Fibrous dysplasia is an abnormal bone growth where normal bone is replaced with fibrous bone tissue. Fibrous dysplasia causes abnormal growth or swelling of bone. Fibrous dysplasia can occur in any part of the skeleton but the bones of the skull and face, thigh, shin, ribs, upper arm and pelvis are most commonly affected. Fibrous dysplasia is not a form of cancer.
Most lesions are monostotic, asymptomatic and identified incidentally and can be treated with clinical observation and patient education.
This disorder is usually diagnosed in childhood or early adulthood and can affect one or several bones. Males and females of any race are equally affected.
Fibrous dysplasia is not a form of cancer and does not increase a person’s susceptibility to cancer. In some cases, hormone problems and changes in skin colour also occur.
In most cases, fibrous dysplasia has no symptoms and is only diagnosed by accident during investigations for an unrelated medical problem. When symptoms occur, they can include:
Pain - caused by the expansion of bone. Treatment for this is pain management therapy, analgesics and anti-inflammatory medication.
Irregular bone growth
Increased susceptibility to bone fractures (rare).
Fibrous dysplasia is a chronic disorder. It is often progressive. Although lesions may stabilize and stop growing, they do not disappear. Individual lesions may progress more rapidly in the polyostotic form and in growing children.
Observation. Areas of fibrous dysplasia that are not symptomatic may be observed with periodic x-rays and not treated if they are not progressing. Braces may occasionally be used to prevent fracture, but they have not been effective in preventing deformity.
Medications.

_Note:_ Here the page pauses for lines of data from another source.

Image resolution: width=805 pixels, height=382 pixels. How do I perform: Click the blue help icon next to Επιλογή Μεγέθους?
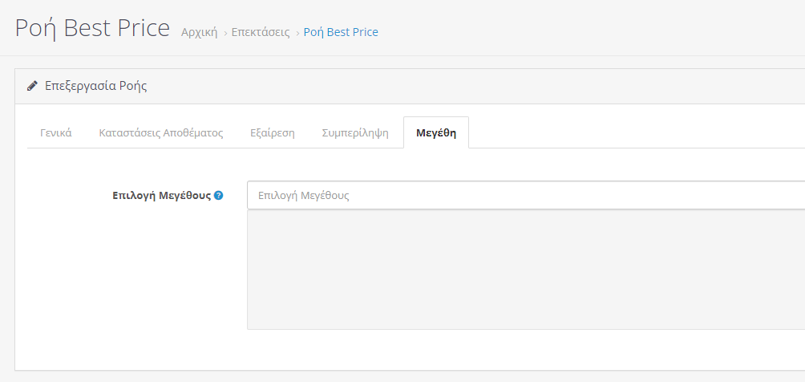pyautogui.click(x=218, y=195)
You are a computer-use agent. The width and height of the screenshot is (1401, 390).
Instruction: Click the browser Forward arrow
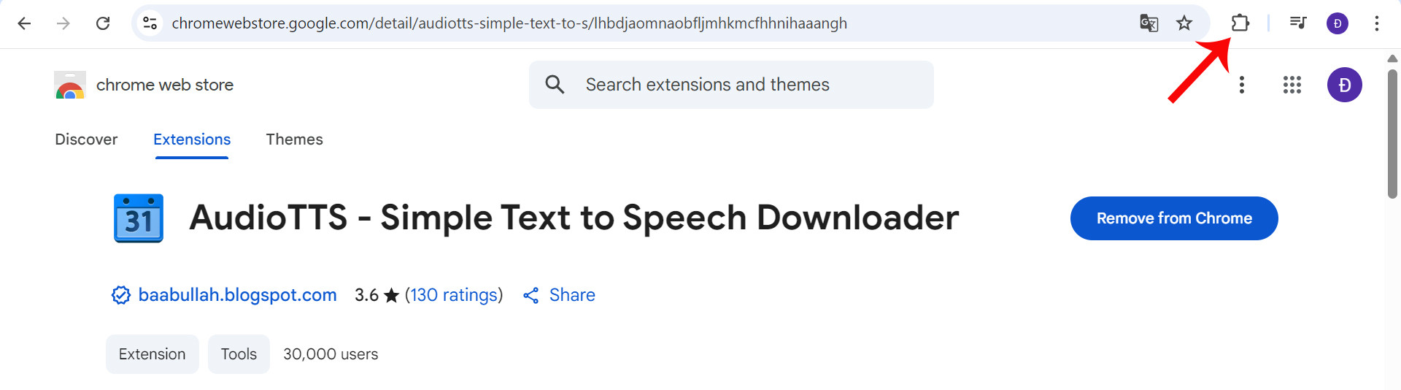(63, 23)
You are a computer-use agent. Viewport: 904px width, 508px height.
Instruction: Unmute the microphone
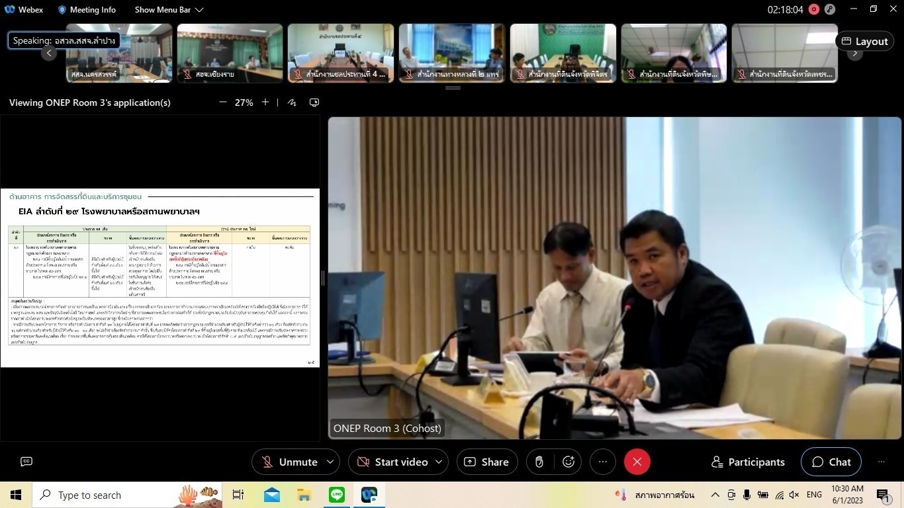[x=289, y=462]
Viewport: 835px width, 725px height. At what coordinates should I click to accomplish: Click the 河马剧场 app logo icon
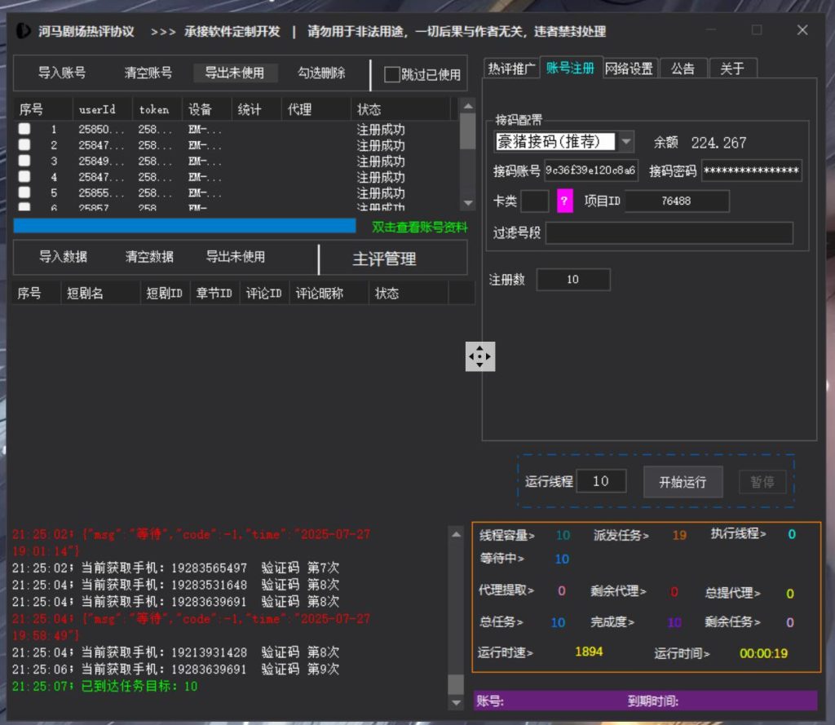pos(24,32)
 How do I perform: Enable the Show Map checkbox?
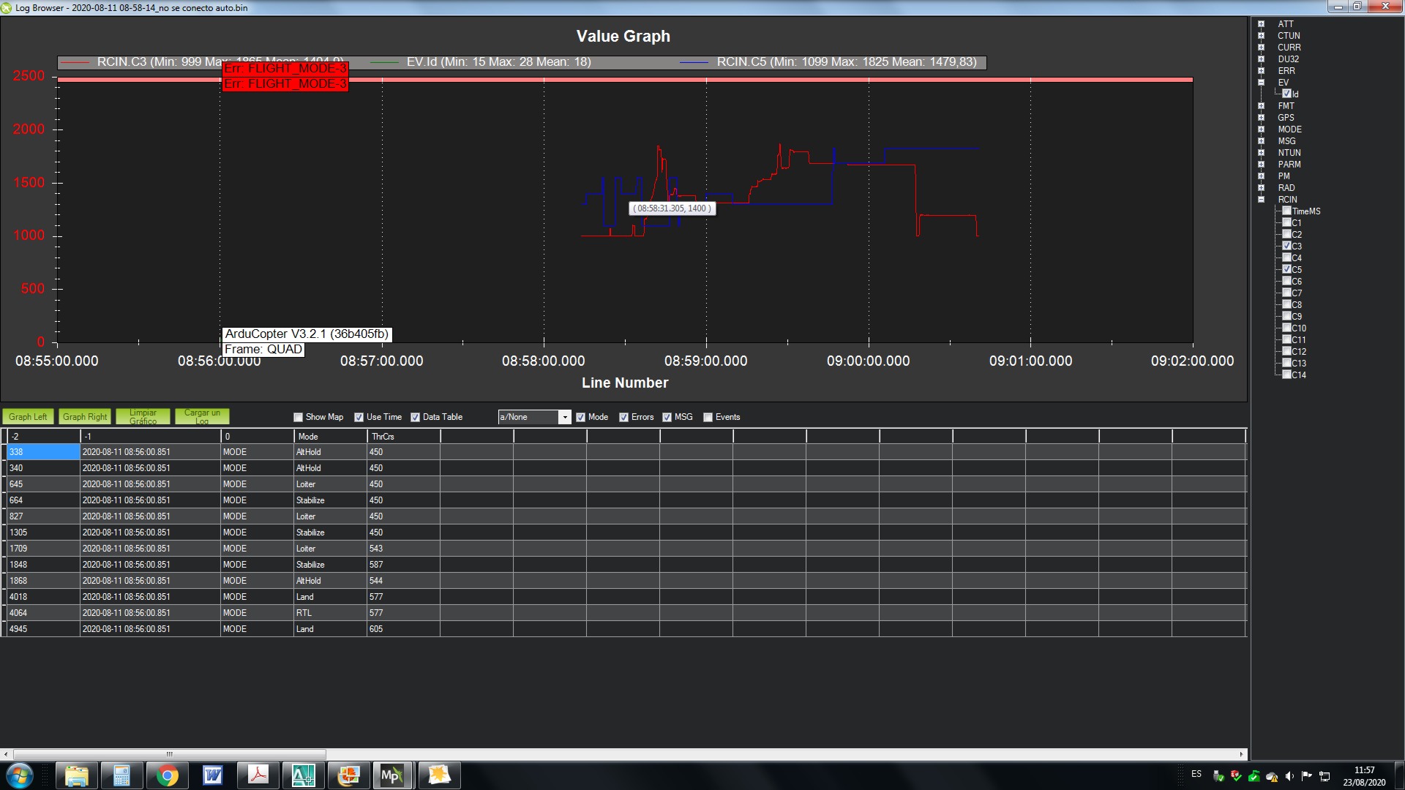(299, 417)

Bisphosphonates are medications that decrease the activity of cells that dissolve bone. They have recently become available in easy to take oral forms. These medications have not been used extensively in the treatment of fibrous dysplasia, but early studies have demonstrated effective relief of the pain associated with fibrous dysplasia.
Surgical treatment is often necessary. The following findings are associated with the need for surgery.
Symptomatic lesions that have not responded to nonsurgical treatment
Displaced fractures (when the bone breaks into two or more separate pieces)
Hairline cracks that do not heal with casting or bracing
Presence of cancer
As a means to prevent large lesions from causing a fracture
When surgery is needed, stabilization of the bone with metal implants, such as rods or plates and screws, can be useful to fix a fracture or deformity or to prevent bone breakage.
Additionally, scooping out (curettage) of the fibrous dysplasia is generally performed along with bone grafting. Over time, the bone graft placed in the defect often is absorbed and replaced with more fibrous dysplasia.